Data entries
● ● ● ● ● ● ●
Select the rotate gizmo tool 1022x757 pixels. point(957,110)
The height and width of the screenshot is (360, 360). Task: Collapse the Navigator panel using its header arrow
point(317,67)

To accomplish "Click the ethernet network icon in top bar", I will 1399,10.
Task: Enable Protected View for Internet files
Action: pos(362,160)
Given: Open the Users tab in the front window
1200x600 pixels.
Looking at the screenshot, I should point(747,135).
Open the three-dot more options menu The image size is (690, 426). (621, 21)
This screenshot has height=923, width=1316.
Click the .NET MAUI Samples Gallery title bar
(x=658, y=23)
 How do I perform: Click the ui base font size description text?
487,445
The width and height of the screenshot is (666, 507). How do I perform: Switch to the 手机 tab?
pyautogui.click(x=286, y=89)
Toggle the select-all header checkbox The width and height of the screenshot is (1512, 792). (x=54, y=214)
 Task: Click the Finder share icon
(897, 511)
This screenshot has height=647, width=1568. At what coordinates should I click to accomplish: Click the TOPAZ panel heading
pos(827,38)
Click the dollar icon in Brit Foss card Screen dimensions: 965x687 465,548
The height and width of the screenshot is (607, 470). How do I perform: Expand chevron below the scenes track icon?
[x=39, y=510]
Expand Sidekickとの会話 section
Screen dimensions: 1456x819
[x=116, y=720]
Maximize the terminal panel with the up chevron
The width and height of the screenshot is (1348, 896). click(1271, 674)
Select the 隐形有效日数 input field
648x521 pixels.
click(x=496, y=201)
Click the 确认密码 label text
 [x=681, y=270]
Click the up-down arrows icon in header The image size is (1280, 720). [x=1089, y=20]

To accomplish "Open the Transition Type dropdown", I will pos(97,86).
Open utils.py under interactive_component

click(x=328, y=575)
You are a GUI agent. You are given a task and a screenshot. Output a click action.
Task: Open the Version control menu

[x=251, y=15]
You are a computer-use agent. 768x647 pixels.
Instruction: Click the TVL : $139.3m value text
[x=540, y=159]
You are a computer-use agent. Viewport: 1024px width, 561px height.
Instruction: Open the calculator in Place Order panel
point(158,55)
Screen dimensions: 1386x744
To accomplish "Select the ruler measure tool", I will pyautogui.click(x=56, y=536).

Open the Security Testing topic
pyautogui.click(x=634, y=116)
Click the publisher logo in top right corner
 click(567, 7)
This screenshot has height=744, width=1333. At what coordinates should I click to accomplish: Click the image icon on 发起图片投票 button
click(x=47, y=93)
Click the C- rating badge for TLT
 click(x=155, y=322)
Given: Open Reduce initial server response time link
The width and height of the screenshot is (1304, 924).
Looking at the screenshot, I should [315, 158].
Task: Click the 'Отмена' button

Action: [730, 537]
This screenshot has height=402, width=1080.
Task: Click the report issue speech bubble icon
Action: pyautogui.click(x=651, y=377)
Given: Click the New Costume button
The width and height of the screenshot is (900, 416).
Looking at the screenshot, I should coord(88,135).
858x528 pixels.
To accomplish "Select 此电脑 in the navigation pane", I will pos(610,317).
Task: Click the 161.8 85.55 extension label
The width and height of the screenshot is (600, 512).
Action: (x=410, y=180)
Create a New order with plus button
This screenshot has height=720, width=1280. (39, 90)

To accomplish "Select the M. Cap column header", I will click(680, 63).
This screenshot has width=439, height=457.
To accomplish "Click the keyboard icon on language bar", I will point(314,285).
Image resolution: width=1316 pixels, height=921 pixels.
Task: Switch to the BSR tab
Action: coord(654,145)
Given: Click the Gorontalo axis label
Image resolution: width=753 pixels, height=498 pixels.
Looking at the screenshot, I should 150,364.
● ● ● ● ● ● ●
WRITTEN REQUEST >>
Copy out the stretch of rows from the line containing "Given: Click the New Costume button" through the end of the data entries, keeping each line unchanged.

EXERCISE RESULT >>
Given: Click the New Costume button
The width and height of the screenshot is (900, 416).
Looking at the screenshot, I should coord(88,135).
858x528 pixels.
To accomplish "Select 此电脑 in the navigation pane", I will pos(610,317).
Task: Click the 161.8 85.55 extension label
The width and height of the screenshot is (600, 512).
Action: (x=410, y=180)
Create a New order with plus button
This screenshot has height=720, width=1280. (39, 90)

To accomplish "Select the M. Cap column header", I will click(680, 63).
This screenshot has width=439, height=457.
To accomplish "Click the keyboard icon on language bar", I will point(314,285).
Image resolution: width=1316 pixels, height=921 pixels.
Task: Switch to the BSR tab
Action: coord(654,145)
Given: Click the Gorontalo axis label
Image resolution: width=753 pixels, height=498 pixels.
Looking at the screenshot, I should 150,364.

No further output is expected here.